Nightmare #36 – Stuck in Time

(Female, early 50’s) I had this really weird dream where I was a newspaper reporter and also about 25 years younger. I was sent on an assignment to this large mansion out in the country, and I was to interview someone who lived there. I drove far out of the city, in a vacation area in the mountains with hotels and cottages all around– a place that had been popular long ago. I knocked on the door and waited a long while before someone came. It was a very old woman. Evidently she was the person I had come to interview. I followed her up three flights of stairs to a small room. It was barely large enough to hold a single bed and a nightstand. Everything in the room was old and faded and dusty. Even though this was a huge mansion, this was the only room of it that was hers. I didn’t quite understand.

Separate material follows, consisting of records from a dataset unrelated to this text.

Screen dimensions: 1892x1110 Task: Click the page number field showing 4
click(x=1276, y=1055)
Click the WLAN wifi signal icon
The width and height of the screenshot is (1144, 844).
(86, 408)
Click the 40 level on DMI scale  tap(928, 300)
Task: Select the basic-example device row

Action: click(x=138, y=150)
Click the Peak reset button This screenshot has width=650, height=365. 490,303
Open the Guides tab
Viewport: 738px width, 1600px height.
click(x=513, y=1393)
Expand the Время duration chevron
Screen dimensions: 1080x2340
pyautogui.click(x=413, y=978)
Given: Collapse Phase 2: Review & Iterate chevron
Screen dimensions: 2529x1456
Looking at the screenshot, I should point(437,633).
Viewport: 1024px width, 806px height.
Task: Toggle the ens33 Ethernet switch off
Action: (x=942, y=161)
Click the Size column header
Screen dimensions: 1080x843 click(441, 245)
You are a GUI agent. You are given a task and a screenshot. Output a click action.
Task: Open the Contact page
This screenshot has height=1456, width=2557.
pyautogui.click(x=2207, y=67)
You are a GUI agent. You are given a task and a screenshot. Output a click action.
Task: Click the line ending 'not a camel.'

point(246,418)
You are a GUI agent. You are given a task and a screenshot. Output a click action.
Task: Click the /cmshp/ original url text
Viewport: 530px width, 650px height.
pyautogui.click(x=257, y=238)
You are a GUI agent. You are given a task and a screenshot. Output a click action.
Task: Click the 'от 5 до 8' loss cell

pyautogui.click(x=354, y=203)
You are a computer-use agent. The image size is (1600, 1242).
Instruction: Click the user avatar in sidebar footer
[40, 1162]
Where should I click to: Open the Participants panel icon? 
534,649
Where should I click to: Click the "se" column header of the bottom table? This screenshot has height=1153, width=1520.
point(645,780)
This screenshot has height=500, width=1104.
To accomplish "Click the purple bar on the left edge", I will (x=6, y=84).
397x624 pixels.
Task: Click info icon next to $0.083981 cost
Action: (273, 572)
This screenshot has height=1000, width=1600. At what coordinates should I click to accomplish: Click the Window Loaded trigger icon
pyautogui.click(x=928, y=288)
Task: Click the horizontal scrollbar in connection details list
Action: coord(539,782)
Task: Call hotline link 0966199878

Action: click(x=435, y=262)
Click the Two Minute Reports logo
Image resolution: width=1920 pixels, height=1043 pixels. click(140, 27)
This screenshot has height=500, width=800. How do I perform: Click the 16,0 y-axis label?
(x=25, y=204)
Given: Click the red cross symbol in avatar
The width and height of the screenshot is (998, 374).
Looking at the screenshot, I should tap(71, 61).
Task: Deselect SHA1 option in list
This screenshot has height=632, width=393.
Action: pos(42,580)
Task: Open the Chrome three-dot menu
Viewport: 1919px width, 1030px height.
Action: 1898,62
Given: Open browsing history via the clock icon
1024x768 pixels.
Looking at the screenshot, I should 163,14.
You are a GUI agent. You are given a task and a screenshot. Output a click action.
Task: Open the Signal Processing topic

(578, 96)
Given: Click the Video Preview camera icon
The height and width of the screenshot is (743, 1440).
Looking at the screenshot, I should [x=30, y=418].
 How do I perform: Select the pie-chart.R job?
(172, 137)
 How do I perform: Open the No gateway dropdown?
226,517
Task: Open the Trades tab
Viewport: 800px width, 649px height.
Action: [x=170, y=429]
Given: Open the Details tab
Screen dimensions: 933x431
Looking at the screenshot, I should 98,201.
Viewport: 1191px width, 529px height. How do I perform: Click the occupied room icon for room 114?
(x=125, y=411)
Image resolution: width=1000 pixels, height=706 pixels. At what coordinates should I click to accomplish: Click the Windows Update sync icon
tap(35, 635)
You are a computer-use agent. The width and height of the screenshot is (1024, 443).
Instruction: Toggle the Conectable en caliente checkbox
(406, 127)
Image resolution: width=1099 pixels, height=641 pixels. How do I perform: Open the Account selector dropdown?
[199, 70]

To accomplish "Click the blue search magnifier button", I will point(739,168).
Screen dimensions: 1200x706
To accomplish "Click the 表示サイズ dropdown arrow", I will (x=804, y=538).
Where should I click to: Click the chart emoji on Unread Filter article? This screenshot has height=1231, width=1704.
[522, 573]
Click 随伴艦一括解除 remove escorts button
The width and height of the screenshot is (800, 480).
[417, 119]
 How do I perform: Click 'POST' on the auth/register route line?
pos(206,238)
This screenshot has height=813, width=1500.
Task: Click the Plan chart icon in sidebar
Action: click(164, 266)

I asked her lots of questions, trying to figure out her story. I discovered that she had been living there for more than 50 years. She’d had a summer job when she was young, and something happened and she could never leave. “I’m 75 years old now,” she said, “and when the phone rings, I have to go down 3 flights of stairs to tell him.”

Who?

The “him” turned out to be some boy she had an affair with that summer. Now he owned the hotel. Why did she stay here? What reason did he have for keeping her around or did she have for not leaving? Who was punishing whom? I couldn’t get her to answer those questions directly.

Another strange thing was that there was no phone in her room. Where did she answer these phone calls for “him?”

When the old woman was tired of answering questions she pulled up the window shade and revealed this huge beautiful green golf course he’d built. “That’s all new. It’s his too. But I’ve never been there.”

I couldn’t figure out how she got stuck there, like she was stuck in time and unable to change.